5% aux cantonales 2008, 15% aux cantonales 2011, 18% à la Présidentielle 2012, 25% aux Européennes 2014,  24,5% aujourd’hui.

Le FN réalise son meilleur score à une élection locale depuis sa création mais n’enregistre pas de renforcement de sa dynamique. Stable à un haut niveau, le vote FN semble se muer de plus en plus d’un vote protestataire en un vote d’adhésion. La moitié de l’électorat frontiste a ainsi tenu par son vote à « manifester son soutien aux idées du Front National ». Et même chez ceux qui ont avant tout souhaité « manifester leur mécontentement », la plupart (79%) « adhèrent à la majorité des idées du FN ».
 

Plus largement, la « dédiabolisation » du FN est maintenant avérée, particulièrement dans l’électorat de droite. En cas de duel gauche / FN au second tour, les deux-tiers de l’électorat UMP-UDI souhaitent que le candidat de droite éliminé ne donne pas de consigne de vote ou appelle à voter blanc, et un quart qu’il appelle à voter FN pour faire barrage au candidat de gauche. L’électorat socialiste est le seul qui reste majoritairement favorable au front républicain, avec 63% qui souhaitent qu’un candidat de gauche éliminé appelle à voter à droite pour faire barrage au FN. Mais sur l’ensemble des Français et dans tous les autres électorats, le « ni-ni » est devenu majoritaire.
Près d’un Français sur deux (45%) considèrent d’ailleurs que ce serait une bonne chose que le FN obtienne des sièges dans son département (55% d’avis contraire).

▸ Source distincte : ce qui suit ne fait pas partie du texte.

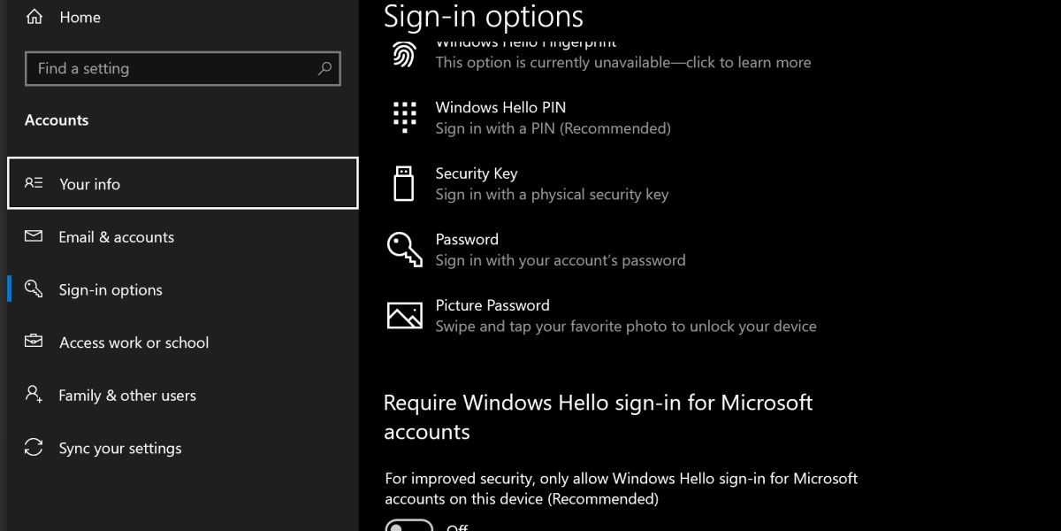Click the Sync your settings refresh icon
The width and height of the screenshot is (1061, 531).
point(34,448)
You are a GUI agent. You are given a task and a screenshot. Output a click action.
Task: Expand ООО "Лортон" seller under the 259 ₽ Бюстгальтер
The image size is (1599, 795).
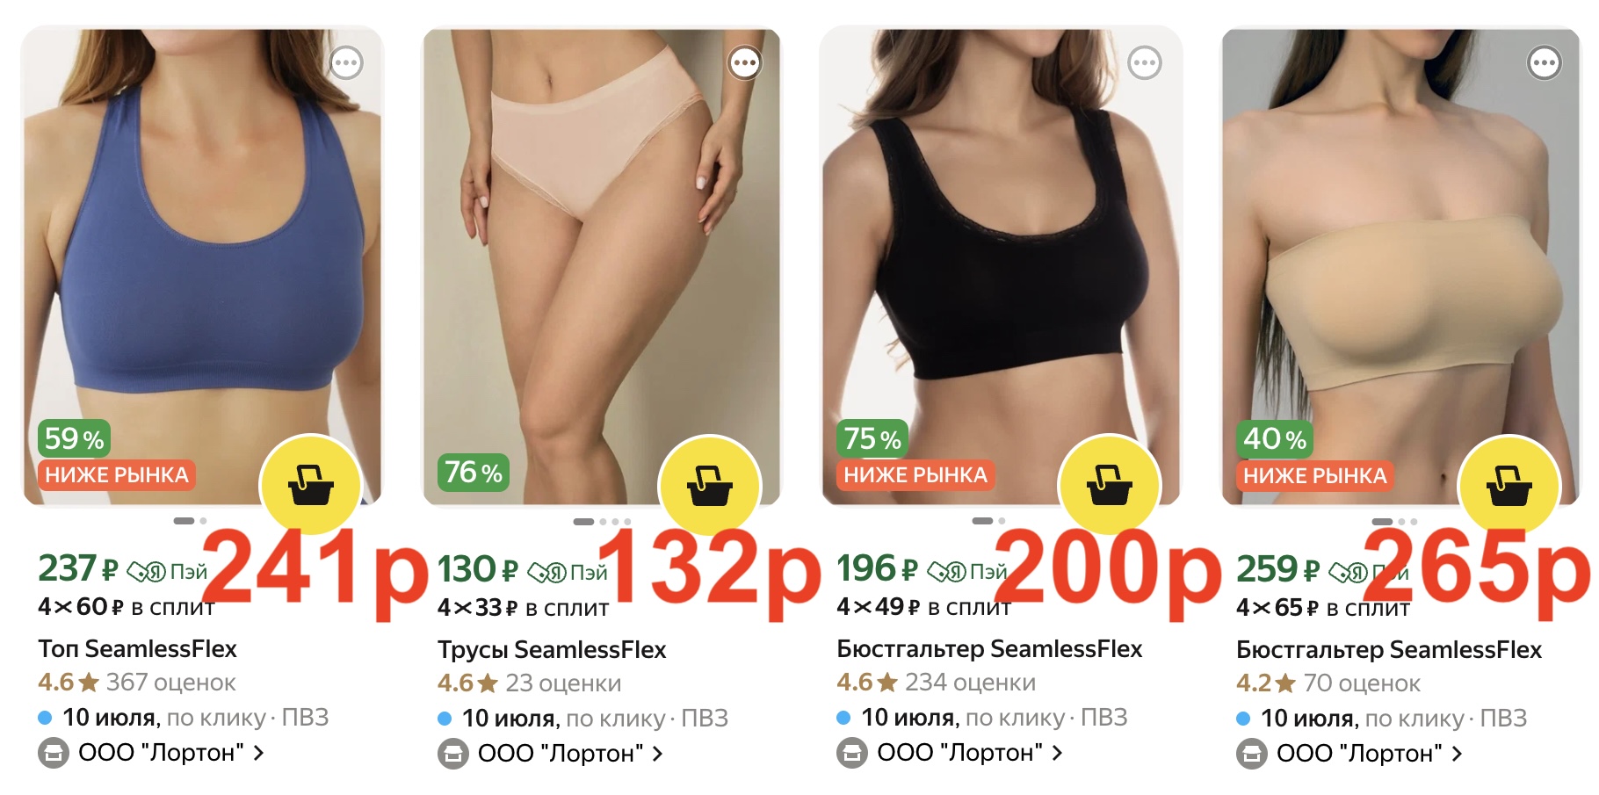point(1349,754)
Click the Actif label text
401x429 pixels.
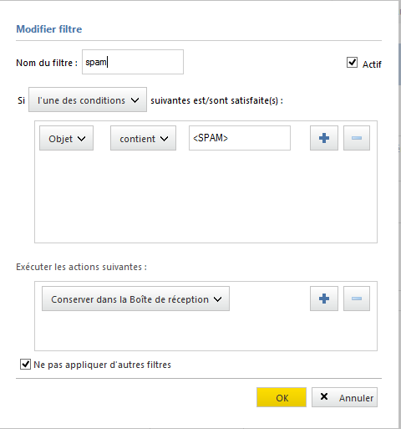click(372, 64)
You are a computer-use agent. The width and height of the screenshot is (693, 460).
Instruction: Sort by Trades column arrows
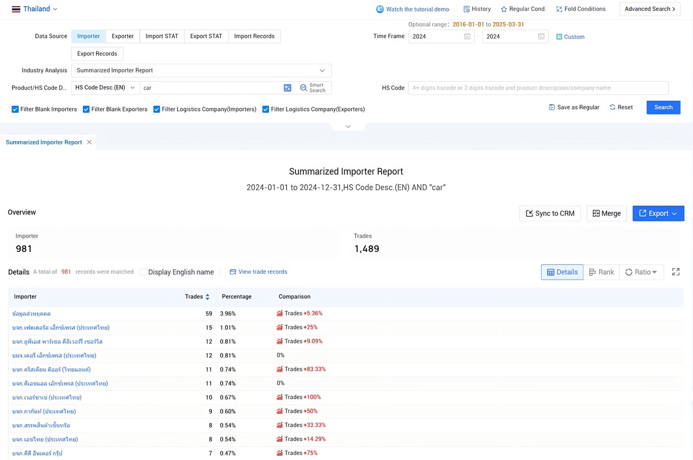click(208, 297)
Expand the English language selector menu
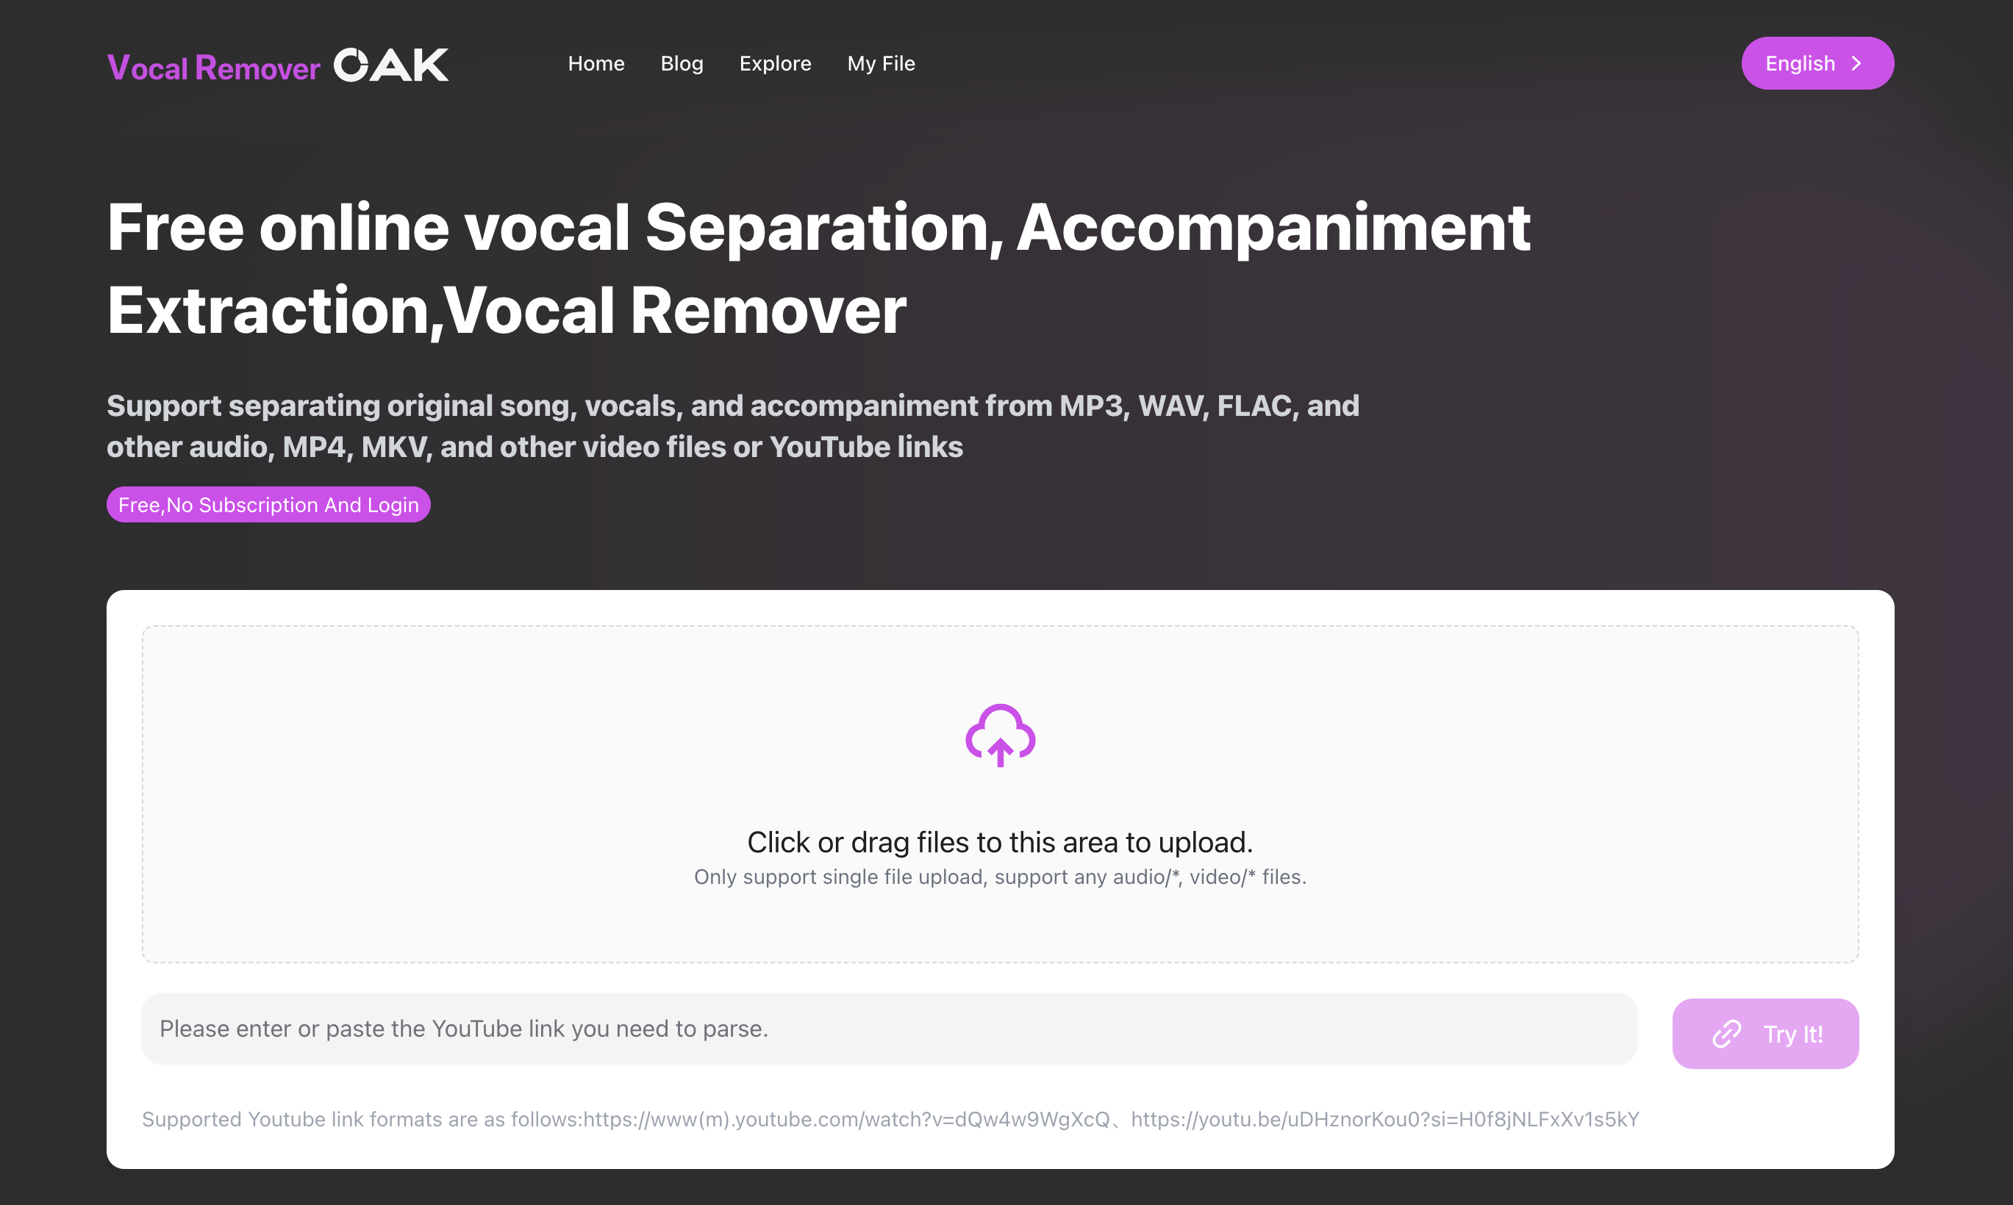Viewport: 2013px width, 1205px height. point(1816,63)
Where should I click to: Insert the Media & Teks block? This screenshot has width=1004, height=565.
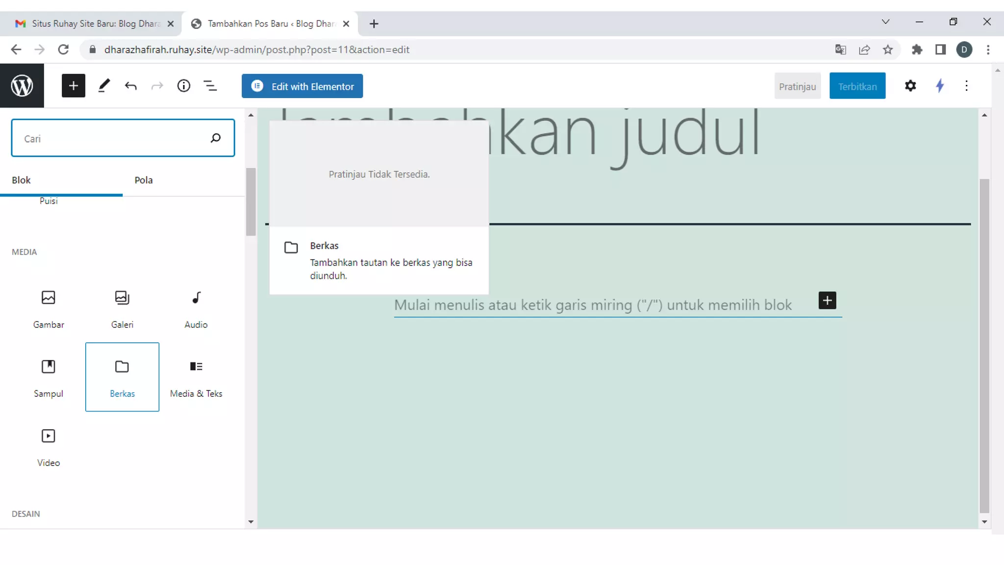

Et si la perspective de voir le FN diriger son propre département est considérée comme « une mauvaise chose » par deux Français sur trois, on n’est plus dans le rejet épidermique. L’item le plus fort « une très mauvaise chose » n’est choisi que par 46% des personnes interrogées, 22% pensent que ce serait « plutôt une mauvaise chose », quand un Français sur trois (32%, 26% dans l’électorat UMP) sont d’un avis contraire, et pensent que ce serait « plutôt une bonne chose ».